Thursday, October 22nd, 2009

The gender pay gap is the term used to describe the difference between the hourly earnings of men and women. It is determined by calculating the overall pay of women as a percentage of that of men. The pay gap is the difference between this and 100 per cent. So, for example, if women’s pay is 80 per cent of men’s, the pay gap is 20 per cent.

There are different ways of calculating the gender pay gap. If calculated using the mean (average) hourly pay, women’s pay (excluding overtime) was 17.1 per cent less than men’s pay in 2008, showing an increase on the comparable figure of 17.0 per cent for 2007.

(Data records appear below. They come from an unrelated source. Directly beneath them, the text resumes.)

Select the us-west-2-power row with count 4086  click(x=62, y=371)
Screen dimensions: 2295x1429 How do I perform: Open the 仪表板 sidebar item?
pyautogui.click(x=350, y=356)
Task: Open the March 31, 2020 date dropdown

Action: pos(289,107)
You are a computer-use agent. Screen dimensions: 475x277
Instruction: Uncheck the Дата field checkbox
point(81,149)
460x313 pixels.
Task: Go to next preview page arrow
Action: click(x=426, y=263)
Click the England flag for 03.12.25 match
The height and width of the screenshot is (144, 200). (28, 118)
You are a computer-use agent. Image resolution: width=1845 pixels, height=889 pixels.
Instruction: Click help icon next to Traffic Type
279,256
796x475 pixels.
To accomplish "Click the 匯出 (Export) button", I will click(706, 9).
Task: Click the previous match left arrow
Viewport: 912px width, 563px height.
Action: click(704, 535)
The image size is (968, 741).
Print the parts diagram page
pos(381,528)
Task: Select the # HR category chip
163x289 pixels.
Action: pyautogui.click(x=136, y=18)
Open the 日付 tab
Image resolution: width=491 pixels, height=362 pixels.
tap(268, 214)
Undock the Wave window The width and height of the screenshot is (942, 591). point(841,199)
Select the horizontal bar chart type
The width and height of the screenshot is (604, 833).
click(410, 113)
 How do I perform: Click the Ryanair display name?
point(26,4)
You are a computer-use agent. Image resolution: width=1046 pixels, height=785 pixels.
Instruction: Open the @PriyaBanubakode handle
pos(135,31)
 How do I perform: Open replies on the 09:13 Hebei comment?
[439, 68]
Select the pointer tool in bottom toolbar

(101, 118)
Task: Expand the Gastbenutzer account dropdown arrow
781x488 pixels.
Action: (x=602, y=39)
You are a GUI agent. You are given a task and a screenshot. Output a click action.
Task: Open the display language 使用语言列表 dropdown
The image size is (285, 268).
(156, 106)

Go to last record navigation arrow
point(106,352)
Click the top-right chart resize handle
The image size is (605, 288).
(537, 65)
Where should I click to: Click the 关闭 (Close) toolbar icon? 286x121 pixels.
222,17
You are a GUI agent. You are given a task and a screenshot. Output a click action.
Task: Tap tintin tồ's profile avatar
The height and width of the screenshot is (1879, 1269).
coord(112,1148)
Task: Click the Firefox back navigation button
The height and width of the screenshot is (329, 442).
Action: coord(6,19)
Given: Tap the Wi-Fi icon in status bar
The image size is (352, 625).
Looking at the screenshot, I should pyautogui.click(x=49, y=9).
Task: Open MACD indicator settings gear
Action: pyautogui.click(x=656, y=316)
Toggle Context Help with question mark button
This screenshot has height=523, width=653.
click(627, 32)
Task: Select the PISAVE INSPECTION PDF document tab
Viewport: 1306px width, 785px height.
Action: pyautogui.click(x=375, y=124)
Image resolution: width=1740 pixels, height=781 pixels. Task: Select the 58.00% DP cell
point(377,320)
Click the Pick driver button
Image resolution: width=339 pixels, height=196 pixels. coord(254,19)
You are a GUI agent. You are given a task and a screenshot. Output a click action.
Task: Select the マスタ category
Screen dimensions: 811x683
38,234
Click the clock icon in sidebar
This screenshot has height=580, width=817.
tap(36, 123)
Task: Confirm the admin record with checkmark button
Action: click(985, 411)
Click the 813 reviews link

At present, private sector employers are only under an obligation to disclose gender pay information if requested to do so as part of a questionnaire under the Equal Pay Act 1970 or during Employment Tribunal proceedings. However, the Equality Bill contains a power to require employers with more than a specified number of employees to report on the gender pay gap. The original provision was for those with more than 250 employees to provide this information but a reduction in the
number to 100 has been mooted.

Initially, organisations with more than the specified number of employees will be ‘encouraged’ to volunteer information on the average hourly pay of male and female workers. To this end, the Equality and Human Rights Commission will carry out a consultation in order to develop a system of pay reporting for the private sector. If by 2013 it is clear that a voluntary reporting system has been ineffective in narrowing the gender pay gap, legislation will be brought forward to force disclosure. The Equality Bill also bans secrecy clauses which prevent staff from disclosing their salaries to colleagues.

A recent survey of senior Human Resources professionals revealed that only 29 per cent of organisations had conducted gender pay audits and only five per cent had actually reported their findings. Employers would therefore be well advised to carry out an audit sooner rather than later and to ensure that any discrepancies are remedied so as to reduce the risk of equal pay claims in the future.